When the user wants to extract a brand voice from existing writing, build a voice profile, document how the brand sounds, audit voice consistency, or set up voice guardrails. Also triggers on 'extract our voice', 'we need a voice guide', 'why does our content sound generic', 'codify how we write', or pasting a corpus of brand writing with 'what's the pattern'.

INSTALL
/plugin install https://github.com/Scylark/manual-focus

Brand voice extraction

You produce a voice profile that’s specific enough to be falsifiable — observable patterns, not adjectives. The profile pairs with a reusable prompt library so future writing can be drafted in-voice and scored against the same rules.

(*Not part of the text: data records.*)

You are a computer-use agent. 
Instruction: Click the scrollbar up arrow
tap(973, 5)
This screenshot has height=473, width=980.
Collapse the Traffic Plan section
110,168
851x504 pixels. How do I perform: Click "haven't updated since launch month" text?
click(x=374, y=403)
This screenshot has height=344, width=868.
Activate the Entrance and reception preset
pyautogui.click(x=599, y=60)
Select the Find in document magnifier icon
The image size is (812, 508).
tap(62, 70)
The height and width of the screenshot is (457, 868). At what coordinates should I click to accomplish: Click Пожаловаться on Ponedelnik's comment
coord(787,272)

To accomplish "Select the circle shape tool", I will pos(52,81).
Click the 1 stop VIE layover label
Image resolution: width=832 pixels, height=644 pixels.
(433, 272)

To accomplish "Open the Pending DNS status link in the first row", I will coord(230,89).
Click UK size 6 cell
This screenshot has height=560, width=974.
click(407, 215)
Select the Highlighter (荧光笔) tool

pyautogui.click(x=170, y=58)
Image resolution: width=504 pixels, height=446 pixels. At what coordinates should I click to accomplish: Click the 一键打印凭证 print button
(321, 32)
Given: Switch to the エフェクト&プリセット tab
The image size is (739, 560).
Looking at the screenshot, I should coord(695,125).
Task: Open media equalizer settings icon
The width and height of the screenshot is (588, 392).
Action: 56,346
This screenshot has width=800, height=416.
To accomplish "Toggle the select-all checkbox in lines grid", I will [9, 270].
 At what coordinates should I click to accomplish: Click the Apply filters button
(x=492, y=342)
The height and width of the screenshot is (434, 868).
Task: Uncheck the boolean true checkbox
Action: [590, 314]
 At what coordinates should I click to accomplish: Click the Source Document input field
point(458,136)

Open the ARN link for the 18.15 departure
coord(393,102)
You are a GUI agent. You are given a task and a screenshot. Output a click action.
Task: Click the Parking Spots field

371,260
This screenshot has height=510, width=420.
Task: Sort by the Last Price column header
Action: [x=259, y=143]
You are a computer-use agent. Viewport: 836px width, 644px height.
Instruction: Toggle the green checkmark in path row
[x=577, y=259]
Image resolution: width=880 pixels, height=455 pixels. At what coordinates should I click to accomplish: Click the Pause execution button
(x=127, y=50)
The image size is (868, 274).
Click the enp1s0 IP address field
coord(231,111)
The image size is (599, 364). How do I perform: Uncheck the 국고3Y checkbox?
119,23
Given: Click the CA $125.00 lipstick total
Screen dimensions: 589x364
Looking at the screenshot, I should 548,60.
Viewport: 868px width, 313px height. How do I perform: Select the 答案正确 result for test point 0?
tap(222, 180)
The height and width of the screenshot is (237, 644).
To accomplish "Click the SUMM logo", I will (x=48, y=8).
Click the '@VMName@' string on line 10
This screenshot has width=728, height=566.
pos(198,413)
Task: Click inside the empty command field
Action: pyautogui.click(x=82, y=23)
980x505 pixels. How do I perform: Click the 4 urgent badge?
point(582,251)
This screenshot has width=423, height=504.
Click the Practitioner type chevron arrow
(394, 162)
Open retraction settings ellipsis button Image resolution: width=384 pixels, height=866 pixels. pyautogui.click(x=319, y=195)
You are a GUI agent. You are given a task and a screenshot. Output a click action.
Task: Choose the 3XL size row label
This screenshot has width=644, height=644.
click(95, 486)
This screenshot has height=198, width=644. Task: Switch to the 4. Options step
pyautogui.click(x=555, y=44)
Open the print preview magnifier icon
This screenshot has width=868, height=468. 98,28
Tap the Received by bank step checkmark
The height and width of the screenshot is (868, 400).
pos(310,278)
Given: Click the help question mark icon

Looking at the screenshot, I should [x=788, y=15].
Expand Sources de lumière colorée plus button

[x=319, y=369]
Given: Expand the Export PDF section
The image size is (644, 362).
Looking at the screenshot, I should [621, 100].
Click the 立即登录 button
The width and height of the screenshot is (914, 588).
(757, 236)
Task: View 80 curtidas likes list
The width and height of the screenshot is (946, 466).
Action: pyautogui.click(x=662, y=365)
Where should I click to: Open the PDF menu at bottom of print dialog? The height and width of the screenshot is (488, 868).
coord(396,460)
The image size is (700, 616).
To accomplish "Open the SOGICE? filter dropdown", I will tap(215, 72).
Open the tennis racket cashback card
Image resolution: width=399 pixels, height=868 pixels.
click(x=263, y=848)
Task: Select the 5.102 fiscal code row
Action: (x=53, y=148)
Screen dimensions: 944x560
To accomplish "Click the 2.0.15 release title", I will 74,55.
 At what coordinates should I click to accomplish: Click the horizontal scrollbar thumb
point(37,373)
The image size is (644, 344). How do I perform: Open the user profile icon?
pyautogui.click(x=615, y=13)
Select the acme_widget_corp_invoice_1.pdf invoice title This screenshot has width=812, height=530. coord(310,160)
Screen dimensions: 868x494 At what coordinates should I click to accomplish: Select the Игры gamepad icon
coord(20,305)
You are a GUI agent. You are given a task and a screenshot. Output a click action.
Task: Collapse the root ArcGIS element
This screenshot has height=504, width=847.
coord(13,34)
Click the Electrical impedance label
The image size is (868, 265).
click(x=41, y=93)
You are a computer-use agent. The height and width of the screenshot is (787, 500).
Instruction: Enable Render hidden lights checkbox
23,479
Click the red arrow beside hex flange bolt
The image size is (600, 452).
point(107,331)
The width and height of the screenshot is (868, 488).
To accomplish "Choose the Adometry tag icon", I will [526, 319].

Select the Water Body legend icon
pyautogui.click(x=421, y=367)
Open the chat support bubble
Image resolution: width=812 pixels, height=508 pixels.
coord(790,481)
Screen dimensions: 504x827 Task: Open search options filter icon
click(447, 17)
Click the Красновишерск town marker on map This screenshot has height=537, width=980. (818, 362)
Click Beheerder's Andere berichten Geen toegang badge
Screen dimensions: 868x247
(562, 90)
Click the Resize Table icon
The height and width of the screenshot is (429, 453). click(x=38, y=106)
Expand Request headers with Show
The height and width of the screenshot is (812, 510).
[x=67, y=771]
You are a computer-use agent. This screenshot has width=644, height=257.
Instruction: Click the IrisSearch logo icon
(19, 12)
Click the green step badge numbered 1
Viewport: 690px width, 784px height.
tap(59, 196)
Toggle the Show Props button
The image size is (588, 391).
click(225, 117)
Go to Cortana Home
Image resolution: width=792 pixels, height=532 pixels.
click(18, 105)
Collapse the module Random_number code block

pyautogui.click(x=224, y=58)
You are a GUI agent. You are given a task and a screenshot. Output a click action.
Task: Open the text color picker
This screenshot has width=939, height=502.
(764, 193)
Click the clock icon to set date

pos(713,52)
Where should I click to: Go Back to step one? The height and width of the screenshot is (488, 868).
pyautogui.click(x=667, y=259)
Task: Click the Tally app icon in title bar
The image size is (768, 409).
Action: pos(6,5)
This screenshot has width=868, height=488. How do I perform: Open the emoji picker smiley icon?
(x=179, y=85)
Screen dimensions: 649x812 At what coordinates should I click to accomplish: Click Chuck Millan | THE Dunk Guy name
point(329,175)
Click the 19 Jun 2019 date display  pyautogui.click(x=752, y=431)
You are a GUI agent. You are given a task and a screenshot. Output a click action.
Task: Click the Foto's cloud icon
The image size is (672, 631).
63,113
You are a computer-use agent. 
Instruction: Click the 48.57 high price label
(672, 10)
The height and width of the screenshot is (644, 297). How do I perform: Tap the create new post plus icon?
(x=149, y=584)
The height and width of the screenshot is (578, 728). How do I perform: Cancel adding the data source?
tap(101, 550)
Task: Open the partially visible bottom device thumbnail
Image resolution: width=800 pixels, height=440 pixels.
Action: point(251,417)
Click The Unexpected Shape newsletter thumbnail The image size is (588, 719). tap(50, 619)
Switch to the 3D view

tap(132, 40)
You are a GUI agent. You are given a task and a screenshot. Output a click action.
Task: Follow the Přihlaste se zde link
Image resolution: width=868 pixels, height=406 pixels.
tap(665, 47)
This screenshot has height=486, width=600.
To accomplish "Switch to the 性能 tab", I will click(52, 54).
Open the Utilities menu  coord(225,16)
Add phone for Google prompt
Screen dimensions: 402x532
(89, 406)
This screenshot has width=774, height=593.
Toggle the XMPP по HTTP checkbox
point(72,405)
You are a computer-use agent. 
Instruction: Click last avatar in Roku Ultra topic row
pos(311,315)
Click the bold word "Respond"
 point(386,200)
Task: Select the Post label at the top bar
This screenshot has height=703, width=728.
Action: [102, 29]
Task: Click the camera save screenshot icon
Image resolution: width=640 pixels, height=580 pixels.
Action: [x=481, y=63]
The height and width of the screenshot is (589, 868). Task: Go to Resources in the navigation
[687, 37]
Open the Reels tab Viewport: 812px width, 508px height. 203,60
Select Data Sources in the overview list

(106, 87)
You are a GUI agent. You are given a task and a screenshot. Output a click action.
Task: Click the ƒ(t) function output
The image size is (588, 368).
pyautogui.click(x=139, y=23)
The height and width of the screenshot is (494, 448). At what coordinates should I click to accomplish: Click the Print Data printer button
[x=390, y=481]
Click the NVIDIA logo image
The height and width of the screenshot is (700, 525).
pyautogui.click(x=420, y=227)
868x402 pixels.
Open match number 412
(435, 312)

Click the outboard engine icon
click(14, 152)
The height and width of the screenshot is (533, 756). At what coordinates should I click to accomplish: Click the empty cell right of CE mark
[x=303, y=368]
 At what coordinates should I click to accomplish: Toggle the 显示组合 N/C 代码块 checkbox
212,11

“Warm, confident, knowledgeable” is not a voice profile. A voice profile is “second-person, present tense, mean sentence length 14 words ±5, contractions on, no em dashes, opens with a noun not the article.”

Inputs to gather first

  1. 10–15 pieces of writing the brand is proud of — its high-water mark, not its full output. Strip everything else.
  2. The author distribution — if 12 of 15 are by one person, the profile is that person’s voice, not the brand’s. Flag and ask: declare that person the canonical voice, or require a more diverse corpus.
  3. Channels the voice will be deployed against — blog, email, social, landing pages. The profile may need to split into sub-voices if channels have meaningful differences.

If .lens/positioning-brief.md exists, read it for context on the brand’s overall positioning. Voice should be consistent with position.

The pipeline (four phases)

Phase 1 — Corpus curation

Confirm the 10–15 pieces are loaded. Reject thin corpora (<8 pieces) — the patterns won’t stabilise.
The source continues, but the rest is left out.